Tuition reimbursement is increasingly becoming a sought-after benefit by workers– and employers are listening. In fact, more than half of U.S.-based companies offer educational support programs to employees1 so there’s a decent chance your organization already has a system in place to help pay for your academic endeavors or for individuals to find jobs that offer tuition reimbursement. Whether the practice is in place already at your employer or not, it can be a bit nerve wracking to speak to your management team about helping you finance your degree. Follow our guidelines below to make sure you’re ready for the big conversation.
1. Understand your options
Check your employee handbook, employee benefits portal, or check with a colleague or your HR representative to find out if your organization has an established program or history of providing (or denying) tuition reimbursement. If educational support is available, make sure to review the agreement details, including payment protocol (some organizations require you to pay upfront and reimburse you later, while others pay the academic institution directly). If no program exists, use these considerations to outline your proposal seeking support.
Common conditions to employer education assistance include:
Satisfactory completion of coursework. Some programs offer different levels of support based on your grades.
Tenure with the company. Different companies have different periods for benefit vesting.
A commitment to stay with the company for a certain amount of time. One to two years after the last support payment is typical.
An applicable course of study. Some companies only pay for courses relevant to the business or the employee’s role.
2. Work your network
Ask around at your workplace to find out if any of your coworkers have been successful in appealing for employer assistance with financing their education and find out how they went about the process.

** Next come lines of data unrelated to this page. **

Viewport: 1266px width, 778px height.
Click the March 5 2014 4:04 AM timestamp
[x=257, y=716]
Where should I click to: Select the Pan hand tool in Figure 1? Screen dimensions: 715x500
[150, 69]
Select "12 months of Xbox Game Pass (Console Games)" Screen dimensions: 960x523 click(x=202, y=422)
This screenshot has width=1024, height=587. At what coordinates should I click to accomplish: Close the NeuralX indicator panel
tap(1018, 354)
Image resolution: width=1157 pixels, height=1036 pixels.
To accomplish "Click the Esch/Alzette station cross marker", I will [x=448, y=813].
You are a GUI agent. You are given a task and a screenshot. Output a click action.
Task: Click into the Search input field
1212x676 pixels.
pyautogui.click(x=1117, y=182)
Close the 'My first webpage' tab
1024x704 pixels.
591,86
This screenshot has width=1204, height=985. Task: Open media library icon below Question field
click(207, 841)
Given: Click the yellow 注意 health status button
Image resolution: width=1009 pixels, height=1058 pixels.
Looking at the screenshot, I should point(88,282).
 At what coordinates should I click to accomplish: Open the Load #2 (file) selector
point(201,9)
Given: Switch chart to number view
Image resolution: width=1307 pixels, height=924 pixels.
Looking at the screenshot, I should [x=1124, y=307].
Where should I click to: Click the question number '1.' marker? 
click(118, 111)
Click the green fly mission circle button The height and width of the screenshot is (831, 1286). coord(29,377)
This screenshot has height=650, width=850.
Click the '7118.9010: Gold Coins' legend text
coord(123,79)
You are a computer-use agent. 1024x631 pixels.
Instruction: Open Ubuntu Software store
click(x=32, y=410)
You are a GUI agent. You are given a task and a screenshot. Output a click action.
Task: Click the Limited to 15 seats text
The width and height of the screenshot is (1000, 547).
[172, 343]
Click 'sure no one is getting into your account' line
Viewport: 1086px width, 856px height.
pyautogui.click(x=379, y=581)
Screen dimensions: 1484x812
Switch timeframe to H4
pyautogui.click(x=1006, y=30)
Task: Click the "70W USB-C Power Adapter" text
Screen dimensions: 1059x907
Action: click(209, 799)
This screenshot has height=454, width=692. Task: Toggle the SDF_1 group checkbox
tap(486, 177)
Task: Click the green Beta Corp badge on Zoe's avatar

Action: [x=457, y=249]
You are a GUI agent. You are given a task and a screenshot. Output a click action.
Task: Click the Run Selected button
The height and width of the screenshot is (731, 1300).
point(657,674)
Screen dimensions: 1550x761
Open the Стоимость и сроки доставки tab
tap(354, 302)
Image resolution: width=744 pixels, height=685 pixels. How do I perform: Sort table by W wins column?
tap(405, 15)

You can also look into your connections at other similar organizations to find out how their management handles education financing.
Check in with your contacts on the following topics:
- What did they feel were convincing arguments?
- Did they make any missteps during the conversation?
- Do they have any advice about your boss's perspective on the topic or an approach that might work in this kind of interaction?
3. Be ready with the details
When the time comes for your actual face-to-face conversation with your employer, make sure you have complete information about the program you’re interested in and answers to all the questions you anticipate receiving from your management team. Consider downloading program information to leave with your boss. Being prepared with this information can not only help assuage any concerns your employer may have, but also will present you in the best possible light as someone very serious about the magnitude of your educational undertaking.
You should have all of the essential information about the business school or schools to which you are applying:
- What school or schools are you applying to?
- Are you applying to a full-time or part-time program?
- Is it online, on campus, or a hybrid program?
- What is the tuition for the program?
- How long do you expect it will take you to complete the degree?
- How much time per week do you expect to spend on coursework?
4. Speak Confidently About Your Potential for Growth
While your employer may happen to believe in the value of continued education and understand your desire to grow as a professional, workers with jobs that offer tuition reimbursement will still have to explain to their employer what they will get out of offering it. You should be ready to clearly list areas in which your program of choice will contribute to your professional development, and more importantly, to show how it will boost your performance at work. Speak with confidence and pull together a presentation or hand-out if you think it would help make your case.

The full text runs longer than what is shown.